** start SOURCE EXTRACT **

KittenML/kitten-tts-nano-0.1 · Fine-tuning Kitten TTS Nano For another language

15 days ago

Hi and thanks for sharing this great model!
I'm interested in fine-tuning Kitten TTS for Persian (Farsi) audio tasks, I’d appreciate your guidance on a few key points:
Is fine-tuning for a new language like Persian supported or practical with this model?
Given that it's trained in English, I’d like to know how transferable the learned representations are to a different language, especially a low-resource one.
Roughly how much audio data would be needed for a meaningful fine-tuning on Persian?
I understand it depends on the task and setup, but a ballpark estimate would help a lot (e.g., hours of audio, number of samples, etc.).
Are there any recommended training settings or constraints (batch size, LR, augmentation, etc.) that you found important when fine-tuning this architecture?

** end SOURCE EXTRACT **
** start DATA SUPPLIED **

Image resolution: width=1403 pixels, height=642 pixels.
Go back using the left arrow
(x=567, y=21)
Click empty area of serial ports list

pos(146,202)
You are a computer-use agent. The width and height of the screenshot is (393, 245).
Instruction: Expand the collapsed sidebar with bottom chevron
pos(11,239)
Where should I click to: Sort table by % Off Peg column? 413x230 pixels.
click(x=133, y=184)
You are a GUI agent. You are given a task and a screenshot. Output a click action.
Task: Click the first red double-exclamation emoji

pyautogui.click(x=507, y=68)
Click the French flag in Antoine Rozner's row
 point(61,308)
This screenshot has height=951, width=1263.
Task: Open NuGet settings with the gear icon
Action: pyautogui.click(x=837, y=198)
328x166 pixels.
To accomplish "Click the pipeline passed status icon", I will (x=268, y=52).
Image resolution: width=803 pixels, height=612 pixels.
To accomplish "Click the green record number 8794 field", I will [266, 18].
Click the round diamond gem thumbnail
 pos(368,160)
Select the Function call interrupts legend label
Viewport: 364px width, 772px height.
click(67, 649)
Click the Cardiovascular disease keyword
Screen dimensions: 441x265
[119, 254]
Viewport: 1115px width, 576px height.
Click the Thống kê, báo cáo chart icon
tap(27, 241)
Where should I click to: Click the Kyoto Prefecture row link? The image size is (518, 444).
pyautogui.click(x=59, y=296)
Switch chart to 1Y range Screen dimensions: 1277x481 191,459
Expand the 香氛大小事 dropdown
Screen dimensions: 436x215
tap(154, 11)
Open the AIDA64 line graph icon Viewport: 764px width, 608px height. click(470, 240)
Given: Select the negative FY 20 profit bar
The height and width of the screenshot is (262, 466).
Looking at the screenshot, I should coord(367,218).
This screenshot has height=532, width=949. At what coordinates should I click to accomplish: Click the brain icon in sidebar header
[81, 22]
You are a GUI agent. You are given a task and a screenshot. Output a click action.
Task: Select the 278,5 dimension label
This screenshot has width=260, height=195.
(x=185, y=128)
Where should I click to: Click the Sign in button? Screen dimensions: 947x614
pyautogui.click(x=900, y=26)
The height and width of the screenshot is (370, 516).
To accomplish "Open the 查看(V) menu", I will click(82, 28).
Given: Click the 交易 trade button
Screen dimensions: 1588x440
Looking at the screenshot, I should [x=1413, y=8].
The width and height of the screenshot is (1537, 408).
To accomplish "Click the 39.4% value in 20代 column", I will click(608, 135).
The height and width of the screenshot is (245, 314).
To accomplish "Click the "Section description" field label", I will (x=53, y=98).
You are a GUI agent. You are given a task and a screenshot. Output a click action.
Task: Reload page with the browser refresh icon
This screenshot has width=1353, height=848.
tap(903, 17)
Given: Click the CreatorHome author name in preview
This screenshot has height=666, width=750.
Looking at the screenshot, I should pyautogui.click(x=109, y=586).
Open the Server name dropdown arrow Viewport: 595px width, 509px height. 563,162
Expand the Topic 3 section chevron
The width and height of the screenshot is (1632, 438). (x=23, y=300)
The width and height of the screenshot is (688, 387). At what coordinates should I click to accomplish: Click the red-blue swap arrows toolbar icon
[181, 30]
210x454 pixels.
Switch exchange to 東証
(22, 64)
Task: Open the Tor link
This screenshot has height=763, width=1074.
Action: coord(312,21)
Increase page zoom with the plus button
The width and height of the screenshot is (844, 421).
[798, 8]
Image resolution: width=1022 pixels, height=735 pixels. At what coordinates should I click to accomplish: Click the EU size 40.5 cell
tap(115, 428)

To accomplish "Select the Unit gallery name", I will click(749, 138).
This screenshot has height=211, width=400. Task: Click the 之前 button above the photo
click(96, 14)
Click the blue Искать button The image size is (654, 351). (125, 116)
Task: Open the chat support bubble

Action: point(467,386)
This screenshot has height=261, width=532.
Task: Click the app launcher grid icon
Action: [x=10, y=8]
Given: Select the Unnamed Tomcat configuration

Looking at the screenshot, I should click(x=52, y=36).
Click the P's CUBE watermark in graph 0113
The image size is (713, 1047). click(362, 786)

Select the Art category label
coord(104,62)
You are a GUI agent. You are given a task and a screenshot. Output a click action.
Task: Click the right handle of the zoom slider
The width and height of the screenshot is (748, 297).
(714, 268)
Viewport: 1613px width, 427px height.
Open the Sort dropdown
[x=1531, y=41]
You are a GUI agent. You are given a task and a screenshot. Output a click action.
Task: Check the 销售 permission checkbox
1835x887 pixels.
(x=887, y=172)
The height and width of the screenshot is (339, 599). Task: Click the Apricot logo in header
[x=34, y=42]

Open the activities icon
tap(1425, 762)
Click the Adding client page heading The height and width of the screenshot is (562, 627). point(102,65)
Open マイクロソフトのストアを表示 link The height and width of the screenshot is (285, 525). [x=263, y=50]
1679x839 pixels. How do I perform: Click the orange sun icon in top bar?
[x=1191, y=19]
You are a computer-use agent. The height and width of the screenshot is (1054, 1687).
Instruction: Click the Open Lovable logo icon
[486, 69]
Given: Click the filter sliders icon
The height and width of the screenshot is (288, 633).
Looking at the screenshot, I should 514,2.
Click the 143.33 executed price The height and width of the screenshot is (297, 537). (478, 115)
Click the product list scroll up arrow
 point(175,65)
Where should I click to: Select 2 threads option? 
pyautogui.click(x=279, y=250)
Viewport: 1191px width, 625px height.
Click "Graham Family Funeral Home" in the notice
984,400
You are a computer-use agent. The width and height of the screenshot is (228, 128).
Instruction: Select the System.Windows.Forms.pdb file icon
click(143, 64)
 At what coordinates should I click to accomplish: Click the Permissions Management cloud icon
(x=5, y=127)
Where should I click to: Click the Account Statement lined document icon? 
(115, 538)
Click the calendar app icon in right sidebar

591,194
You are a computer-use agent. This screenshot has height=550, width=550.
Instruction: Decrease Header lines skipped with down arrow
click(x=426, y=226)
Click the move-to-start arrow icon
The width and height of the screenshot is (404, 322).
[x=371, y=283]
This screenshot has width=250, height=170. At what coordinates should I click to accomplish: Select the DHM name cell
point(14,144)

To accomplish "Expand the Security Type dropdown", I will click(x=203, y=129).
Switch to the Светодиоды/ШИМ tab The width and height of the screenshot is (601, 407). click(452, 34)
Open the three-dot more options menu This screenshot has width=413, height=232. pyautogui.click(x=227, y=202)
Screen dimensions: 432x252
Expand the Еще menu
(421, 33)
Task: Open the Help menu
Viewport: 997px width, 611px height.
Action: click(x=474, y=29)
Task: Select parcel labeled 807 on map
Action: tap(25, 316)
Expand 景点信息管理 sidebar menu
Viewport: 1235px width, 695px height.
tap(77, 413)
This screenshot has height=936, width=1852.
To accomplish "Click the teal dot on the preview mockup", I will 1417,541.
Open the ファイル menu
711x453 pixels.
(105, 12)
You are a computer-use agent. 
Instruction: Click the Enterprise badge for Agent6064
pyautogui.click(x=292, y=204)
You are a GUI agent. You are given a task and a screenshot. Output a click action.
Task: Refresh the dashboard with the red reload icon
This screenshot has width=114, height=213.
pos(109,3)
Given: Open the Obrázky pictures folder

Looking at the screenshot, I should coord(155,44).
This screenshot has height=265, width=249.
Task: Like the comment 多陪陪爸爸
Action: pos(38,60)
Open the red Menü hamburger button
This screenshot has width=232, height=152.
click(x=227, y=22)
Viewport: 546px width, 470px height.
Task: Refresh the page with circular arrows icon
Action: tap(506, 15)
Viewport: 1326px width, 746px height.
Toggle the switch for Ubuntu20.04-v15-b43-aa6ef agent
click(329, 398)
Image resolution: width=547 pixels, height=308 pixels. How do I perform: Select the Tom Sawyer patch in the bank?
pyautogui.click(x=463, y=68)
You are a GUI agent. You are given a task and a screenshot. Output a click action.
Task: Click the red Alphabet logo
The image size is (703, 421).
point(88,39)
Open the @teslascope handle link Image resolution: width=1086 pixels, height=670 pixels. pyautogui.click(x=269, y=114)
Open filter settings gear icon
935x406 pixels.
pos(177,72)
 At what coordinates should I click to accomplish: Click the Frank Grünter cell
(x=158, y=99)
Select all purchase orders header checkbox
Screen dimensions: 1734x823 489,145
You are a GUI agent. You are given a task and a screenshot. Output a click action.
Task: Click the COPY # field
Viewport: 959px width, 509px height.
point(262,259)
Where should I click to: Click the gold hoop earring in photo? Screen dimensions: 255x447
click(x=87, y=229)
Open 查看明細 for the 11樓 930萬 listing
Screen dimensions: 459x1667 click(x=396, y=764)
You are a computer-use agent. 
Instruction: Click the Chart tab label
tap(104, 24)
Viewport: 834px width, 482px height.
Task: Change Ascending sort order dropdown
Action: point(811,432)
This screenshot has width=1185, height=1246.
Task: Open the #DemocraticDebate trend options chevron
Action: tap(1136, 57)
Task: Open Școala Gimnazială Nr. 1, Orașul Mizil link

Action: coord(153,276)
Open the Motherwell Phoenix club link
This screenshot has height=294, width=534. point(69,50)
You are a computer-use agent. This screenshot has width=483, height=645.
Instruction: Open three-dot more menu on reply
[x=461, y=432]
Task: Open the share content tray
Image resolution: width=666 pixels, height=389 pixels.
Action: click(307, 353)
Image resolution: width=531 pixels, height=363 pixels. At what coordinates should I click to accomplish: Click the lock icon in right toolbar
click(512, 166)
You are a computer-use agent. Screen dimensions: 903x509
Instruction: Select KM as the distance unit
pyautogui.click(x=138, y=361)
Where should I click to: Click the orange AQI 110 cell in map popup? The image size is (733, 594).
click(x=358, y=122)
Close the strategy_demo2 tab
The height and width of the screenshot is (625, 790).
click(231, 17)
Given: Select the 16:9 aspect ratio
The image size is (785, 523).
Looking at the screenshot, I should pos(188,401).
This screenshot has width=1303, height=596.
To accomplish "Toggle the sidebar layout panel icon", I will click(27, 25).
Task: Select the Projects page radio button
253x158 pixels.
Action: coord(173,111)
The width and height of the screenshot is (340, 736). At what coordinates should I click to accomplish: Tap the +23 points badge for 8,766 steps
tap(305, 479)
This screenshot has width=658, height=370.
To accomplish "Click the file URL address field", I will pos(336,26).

** end DATA SUPPLIED **

→ **REQUIREMENT A**: Collect every line of the entries that contains the word "arrows", treating uppercase and lowercase letters as different.
→ **REQUIREMENT B**: Pick up the Kitten TTS fine-tuning thread after its last sentence and continue writing it.
The Kitten TTS fine-tuning thread has no connection to the entries.

→ **FINAL RESULT A**:
The width and height of the screenshot is (688, 387). At what coordinates should I click to accomplish: Click the red-blue swap arrows toolbar icon
Task: Refresh the page with circular arrows icon

→ **FINAL RESULT B**:
Does the model architecture support freezing early layers, or is end-to-end fine-tuning preferable?
Finally, do you provide or suggest any starter scripts, notebooks, or best practices for fine-tuning?
I’d really appreciate any help or pointers. Thank you in advance for your work and time!

arshambz changed discussion title from Fine-tuning Kitten TTS Nano to Fine-tuning Kitten TTS Nano For another language 15 days ago

mraudible1983

9 days ago

I would also be interested in this, please advice. Have dataset

juliproo

8 days ago

Me too!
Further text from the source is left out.